• _To be done_:
(a) Transcribe the stretch of the Oberon discussion thread below from "Thanks. In contrast" through "management of Oberon.".
(b) In the Oberon discussion thread below, what computer was the Oberon System originally conceived to run on as its native operating system?

• _Page_:
....................
Show HN: Oberon System 3 runs natively on Raspberry Pi 3 (with ready SD card) (github.com)

121 points by Rochus 7 hours ago

spijdar 3 hours ago

Oh, this is something I'm going to have to try. Excellent work!

I have to ask, since people who'd know will probably be here, what's the "ten thousand foot view" of Oberon today? I'm aware of the lineage from Pascal/Modula, and that it was a full OS written entirely in Oberon, sort of akin to a Smalltalk or Lisp machine image. What confuses me is the later work on Oberon seems to be something of a cross between a managed runtime like Java or dot net, and the Inferno OS, where it can both run hosted or "natively". Whenever I've skimmed the wikipedia or web pages I've been a bit confused.

Rochus 3 hours ago

Thanks. In contrast to Smalltalk or Lisp, Oberon is originally a native language, and the Oberon System originally was conceived as the native operating system of the Ceres computer used for teaching in the nineties at ETH Zurich. So there is no image as in Lisp or Smalltalk. Oberon lives on today in the form of various dialects and derivatives (such as my Oberon+ or Micron languages, see https://github.com/rochus-keller/oberon and https://github.com/rochus-keller/micron). There are indeed Oberon implementations which run on Java or ECMA 335 runtimes, which is possible due to the very restricted pointer handling and memory management of Oberon.

foruhar 3 hours ago

Smalltalk too was originally a full OS running on bare metal back in the Xerox Alto days (1972-ish).

Rochus 3 hours ago

The "OS" (or rather "kernel") was actually the VM which was implemented in microcode and BCPL. The Smalltalk code within the image was completely abstracted away from the physical machine. In today's terms it was rather the "userland", not a full OS.

EffCompute 2 hours ago

dharmatech 2 hours ago

The Oberon user interface inspired Acme on Plan 9.
....................
• _Provided data_:

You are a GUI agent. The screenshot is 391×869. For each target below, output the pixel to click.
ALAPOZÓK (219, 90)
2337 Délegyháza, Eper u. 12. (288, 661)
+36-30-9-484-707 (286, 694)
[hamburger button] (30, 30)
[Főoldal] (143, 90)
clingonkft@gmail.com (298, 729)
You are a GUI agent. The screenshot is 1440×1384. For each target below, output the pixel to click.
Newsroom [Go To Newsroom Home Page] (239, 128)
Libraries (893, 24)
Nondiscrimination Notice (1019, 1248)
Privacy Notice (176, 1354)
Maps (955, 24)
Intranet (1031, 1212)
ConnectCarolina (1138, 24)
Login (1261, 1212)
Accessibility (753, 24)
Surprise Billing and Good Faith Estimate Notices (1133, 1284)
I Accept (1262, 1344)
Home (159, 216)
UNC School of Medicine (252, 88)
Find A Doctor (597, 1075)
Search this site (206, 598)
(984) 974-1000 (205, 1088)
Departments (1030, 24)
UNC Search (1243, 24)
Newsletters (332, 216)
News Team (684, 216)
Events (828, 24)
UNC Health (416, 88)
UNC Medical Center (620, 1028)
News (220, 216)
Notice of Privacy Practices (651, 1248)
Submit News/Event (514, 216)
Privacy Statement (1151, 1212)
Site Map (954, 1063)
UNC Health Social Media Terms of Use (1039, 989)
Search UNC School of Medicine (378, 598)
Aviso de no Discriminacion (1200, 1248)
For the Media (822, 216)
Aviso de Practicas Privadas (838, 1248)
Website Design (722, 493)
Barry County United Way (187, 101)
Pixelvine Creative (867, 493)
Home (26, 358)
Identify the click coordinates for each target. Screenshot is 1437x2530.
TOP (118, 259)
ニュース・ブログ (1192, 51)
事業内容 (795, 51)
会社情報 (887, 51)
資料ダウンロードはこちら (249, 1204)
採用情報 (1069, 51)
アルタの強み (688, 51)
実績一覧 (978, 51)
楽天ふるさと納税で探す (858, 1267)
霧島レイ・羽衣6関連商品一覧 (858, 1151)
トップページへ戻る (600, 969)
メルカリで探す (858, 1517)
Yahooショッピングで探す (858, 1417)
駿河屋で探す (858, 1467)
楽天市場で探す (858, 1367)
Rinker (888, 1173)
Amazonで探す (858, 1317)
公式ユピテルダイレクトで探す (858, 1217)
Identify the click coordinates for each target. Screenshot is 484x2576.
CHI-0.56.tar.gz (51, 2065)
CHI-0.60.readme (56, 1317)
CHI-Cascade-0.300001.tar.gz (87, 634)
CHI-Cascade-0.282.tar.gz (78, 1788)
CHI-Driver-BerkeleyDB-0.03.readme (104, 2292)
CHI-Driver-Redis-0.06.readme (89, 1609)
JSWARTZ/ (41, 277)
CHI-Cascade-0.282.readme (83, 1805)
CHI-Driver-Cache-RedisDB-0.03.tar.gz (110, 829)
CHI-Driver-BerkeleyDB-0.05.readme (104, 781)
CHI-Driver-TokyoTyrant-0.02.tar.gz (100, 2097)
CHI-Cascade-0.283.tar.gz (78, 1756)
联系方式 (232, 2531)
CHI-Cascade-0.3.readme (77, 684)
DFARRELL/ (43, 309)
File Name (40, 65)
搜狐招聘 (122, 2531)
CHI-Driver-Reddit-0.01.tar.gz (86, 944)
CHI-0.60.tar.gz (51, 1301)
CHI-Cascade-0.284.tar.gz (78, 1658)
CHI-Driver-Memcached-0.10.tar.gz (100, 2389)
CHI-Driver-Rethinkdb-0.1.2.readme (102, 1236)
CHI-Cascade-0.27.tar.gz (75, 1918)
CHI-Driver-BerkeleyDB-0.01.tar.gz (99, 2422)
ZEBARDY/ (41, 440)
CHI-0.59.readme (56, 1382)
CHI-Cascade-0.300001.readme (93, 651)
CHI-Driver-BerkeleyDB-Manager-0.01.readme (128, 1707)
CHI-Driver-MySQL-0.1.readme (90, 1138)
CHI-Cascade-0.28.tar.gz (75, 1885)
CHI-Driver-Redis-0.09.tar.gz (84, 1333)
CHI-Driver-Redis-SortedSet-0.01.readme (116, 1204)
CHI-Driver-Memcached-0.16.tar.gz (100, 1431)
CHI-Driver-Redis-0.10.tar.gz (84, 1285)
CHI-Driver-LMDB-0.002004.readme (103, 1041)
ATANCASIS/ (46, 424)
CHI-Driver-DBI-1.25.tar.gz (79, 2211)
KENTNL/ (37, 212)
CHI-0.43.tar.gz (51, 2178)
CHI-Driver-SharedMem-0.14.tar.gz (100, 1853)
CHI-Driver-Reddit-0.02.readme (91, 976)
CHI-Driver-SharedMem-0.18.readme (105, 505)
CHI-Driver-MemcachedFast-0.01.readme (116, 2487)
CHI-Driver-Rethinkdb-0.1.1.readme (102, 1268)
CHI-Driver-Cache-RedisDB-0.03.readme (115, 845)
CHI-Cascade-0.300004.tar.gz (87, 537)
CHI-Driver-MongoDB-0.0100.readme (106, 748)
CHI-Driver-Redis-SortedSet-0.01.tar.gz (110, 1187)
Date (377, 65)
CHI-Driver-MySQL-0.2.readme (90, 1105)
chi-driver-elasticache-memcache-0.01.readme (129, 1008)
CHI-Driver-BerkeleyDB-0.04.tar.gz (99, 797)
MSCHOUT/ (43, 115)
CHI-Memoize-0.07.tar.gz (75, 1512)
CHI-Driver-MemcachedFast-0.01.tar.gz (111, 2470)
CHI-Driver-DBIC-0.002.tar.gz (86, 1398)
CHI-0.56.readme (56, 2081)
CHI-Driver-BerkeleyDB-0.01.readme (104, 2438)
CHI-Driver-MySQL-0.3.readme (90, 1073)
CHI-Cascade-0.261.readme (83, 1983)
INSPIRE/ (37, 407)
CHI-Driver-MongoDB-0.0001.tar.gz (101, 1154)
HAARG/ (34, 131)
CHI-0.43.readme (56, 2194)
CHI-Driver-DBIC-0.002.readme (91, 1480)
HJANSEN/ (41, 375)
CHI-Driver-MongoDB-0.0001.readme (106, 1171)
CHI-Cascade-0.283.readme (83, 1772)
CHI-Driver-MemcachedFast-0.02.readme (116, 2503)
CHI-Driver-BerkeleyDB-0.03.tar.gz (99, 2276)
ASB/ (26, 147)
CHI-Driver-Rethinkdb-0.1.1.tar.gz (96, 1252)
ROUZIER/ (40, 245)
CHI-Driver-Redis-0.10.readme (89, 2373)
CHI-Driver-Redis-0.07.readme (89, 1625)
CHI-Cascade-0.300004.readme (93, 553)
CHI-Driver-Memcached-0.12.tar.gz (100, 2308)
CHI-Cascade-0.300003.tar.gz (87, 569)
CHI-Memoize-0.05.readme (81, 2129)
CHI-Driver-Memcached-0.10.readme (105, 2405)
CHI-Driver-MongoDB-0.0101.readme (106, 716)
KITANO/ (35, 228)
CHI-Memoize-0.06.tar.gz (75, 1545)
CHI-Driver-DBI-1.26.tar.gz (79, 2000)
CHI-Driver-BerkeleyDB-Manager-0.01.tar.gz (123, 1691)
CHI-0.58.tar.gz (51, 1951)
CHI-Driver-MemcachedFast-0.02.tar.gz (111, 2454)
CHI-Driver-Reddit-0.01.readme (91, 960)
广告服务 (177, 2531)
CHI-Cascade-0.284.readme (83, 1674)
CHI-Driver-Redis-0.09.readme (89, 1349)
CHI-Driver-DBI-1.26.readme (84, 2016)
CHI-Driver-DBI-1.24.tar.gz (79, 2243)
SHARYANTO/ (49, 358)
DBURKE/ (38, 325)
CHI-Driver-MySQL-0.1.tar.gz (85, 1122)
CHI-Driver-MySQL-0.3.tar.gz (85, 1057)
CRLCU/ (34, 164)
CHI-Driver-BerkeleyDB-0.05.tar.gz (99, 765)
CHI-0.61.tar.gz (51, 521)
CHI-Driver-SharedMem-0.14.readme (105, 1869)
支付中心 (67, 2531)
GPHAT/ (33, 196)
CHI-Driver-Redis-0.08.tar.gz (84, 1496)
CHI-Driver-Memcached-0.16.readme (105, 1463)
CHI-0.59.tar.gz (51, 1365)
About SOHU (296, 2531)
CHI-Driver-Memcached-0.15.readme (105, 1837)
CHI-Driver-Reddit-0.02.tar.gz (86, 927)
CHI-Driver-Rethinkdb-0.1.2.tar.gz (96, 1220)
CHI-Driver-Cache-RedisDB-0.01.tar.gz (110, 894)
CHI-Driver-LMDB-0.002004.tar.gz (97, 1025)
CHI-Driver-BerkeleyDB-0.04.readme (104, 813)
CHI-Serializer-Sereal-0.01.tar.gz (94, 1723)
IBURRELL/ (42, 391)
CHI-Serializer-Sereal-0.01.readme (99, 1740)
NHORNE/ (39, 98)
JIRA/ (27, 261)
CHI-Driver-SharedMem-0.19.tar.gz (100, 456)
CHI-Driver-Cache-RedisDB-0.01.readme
....................
• _Expected results_:
(a)
Thanks. In contrast to Smalltalk or Lisp, Oberon is originally a native language, and the Oberon System originally was conceived as the native operating system of the Ceres computer used for teaching in the nineties at ETH Zurich. So there is no image as in Lisp or Smalltalk. Oberon lives on today in the form of various dialects and derivatives (such as my Oberon+ or Micron languages, see https://github.com/rochus-keller/oberon and https://github.com/rochus-keller/micron). There are indeed Oberon implementations which run on Java or ECMA 335 runtimes, which is possible due to the very restricted pointer handling and memory management of Oberon.

(b) The Ceres computer, which was used for teaching in the nineties at ETH Zurich.